WRITTEN REQUEST:
Please rewrite the lines between the one containing "You are a GUI" and the one containing "Looking at the screenshot, I should 681,1040.", inclusive, with "resize handle" replaced by "drag handle" and everything else left as it is.

RECORDS:
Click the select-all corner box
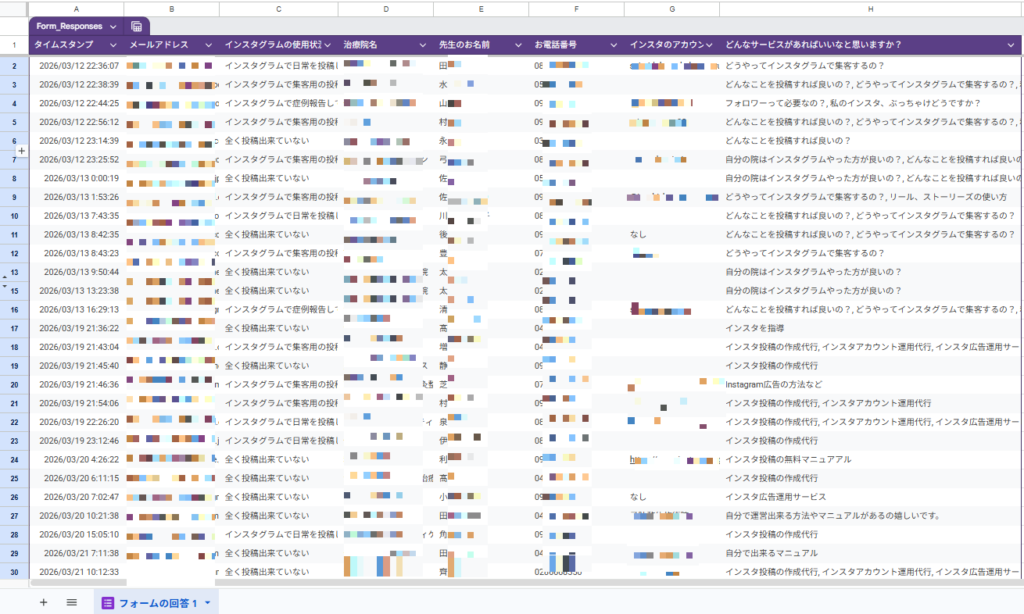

* * *

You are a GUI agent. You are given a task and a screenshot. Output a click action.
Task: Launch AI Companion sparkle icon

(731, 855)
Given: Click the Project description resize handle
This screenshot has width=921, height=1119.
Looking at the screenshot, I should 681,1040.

---

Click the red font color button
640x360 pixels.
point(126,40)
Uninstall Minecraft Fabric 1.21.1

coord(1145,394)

SOLUTION FOR THIS EXERCISE:
You are a GUI agent. You are given a task and a screenshot. Output a click action.
Task: Launch AI Companion sparkle icon

(731, 855)
Given: Click the Project description drag handle
This screenshot has width=921, height=1119.
Looking at the screenshot, I should 681,1040.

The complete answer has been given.